Cette élection canadienne illustre une situation inacceptable qui nous prive de ressources essentielles alors que nous en avons un urgent besoin en éducation, en santé et pour notre développement économique durable, comme l’a démontré le récent budget du Québec dont les coupures et les augmentations nous font régresser.
Certaines provinces accusent le Québec de se payer des services sociaux sur le dos des provinces pétrolières, mais comme le souligne le récent document budgétaire du Québec sur les transferts fédéraux « il est faux d’affirmer que c’est avec la péréquation que le Québec finance des services publics plus généreux que la moyenne canadienne. C’est par des impôts et taxes plus élevés ».
Globalement, le Québec ne reçoit pas plus d’argent d’Ottawa qu’il y en envoie, si ce n’est sa part du service d’une dette que le fédéral a contractée sans nous demander notre avis, laquelle a servi à dédoubler les services de l’État québécois, à faire des dépenses à l’encontre des priorités du Québec ou certaines dépenses utiles que nous aurions pu faire nous-mêmes.

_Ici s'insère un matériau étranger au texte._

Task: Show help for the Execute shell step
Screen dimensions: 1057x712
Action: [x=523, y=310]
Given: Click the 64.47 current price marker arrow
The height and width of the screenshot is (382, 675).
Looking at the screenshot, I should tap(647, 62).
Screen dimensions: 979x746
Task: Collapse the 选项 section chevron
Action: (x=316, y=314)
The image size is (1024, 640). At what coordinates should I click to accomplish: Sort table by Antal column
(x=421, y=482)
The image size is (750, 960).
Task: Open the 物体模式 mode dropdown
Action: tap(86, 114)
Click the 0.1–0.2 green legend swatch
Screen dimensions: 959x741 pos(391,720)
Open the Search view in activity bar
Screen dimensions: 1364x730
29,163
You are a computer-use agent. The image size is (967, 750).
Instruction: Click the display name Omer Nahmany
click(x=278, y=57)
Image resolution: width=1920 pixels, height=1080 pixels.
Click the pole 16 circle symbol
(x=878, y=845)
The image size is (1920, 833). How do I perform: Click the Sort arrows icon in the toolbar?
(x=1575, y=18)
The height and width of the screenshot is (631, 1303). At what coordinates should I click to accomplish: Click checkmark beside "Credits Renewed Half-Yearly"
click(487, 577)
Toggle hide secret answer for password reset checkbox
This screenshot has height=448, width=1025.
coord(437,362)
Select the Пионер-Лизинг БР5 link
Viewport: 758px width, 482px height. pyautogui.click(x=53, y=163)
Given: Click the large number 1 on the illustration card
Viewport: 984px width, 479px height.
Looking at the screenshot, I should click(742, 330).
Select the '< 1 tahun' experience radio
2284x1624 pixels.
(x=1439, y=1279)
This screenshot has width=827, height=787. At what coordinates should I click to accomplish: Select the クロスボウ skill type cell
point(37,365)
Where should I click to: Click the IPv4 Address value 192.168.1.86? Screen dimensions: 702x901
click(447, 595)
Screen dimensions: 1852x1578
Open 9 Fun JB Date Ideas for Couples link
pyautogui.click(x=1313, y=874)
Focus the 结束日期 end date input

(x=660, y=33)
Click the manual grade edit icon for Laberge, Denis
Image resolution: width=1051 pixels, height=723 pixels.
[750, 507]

Pour que ce soit la dernière fois
S’il y a une chose qu’a démontrée la crise financière de 2008-2009, c’est l’importance du rôle d’un État souverain. Sans les gouvernements et leurs investissements massifs pour renflouer l’économie, nous allions vers une catastrophe mondiale. L’unité et la cohérence de l’action de l’État pour catalyser les moyens d’une société sont primordiales. Cette cohérence est actuellement canadienne, illustrée par le soutien massif aux industries de l’automobile et du pétrole en Ontario et en Alberta. Elle pourrait être totalement québécoise. Avec le double du budget actuel, un Québec indépendant dépenserait 100 % de nos taxes et impôt en fonction des priorités et des besoins du Québec. Nous pourrions réaliser un projet d’indépendance énergétique par la coordination de nos politiques en énergie, en transport, en environnement, en politique industrielle, en éducation, en communication, en commerce extérieur, responsabilités dont une bonne partie nous échappe.
Actuellement, nous finançons notre propre assujettissement et cédons des responsabilités collectives que doit assumer toute nation qui se respecte. Cette élection est coûteuse et nuisible pour le Québec. Il faut que ce soit la dernière élection canadienne que nous laissions se tenir sur le territoire du Québec. Il suffit qu’une majorité d’entre nous décident de mettre fin à notre dépendance fiscale et politique, pour entrer dans l’économie du 21e siècle. En attendant, nous n’avons d’autre choix que de consolider notre opposition à ce régime en votant pour le Bloc à Ottawa.
Le CA des Intellectuels-les pour la souveraineté (IPSO)
Gilbert Paquette, Micheline Labelle, Ercilia Palacio-Quintin, Florent Michelot, Mathieu Gauthier-Pilote, Jocelyne Couture, André Binette, Vladimir De Thezier, Andrée Lajoie, Louis Larochelle, Philippe Leclerc, Siegfried Mathelet.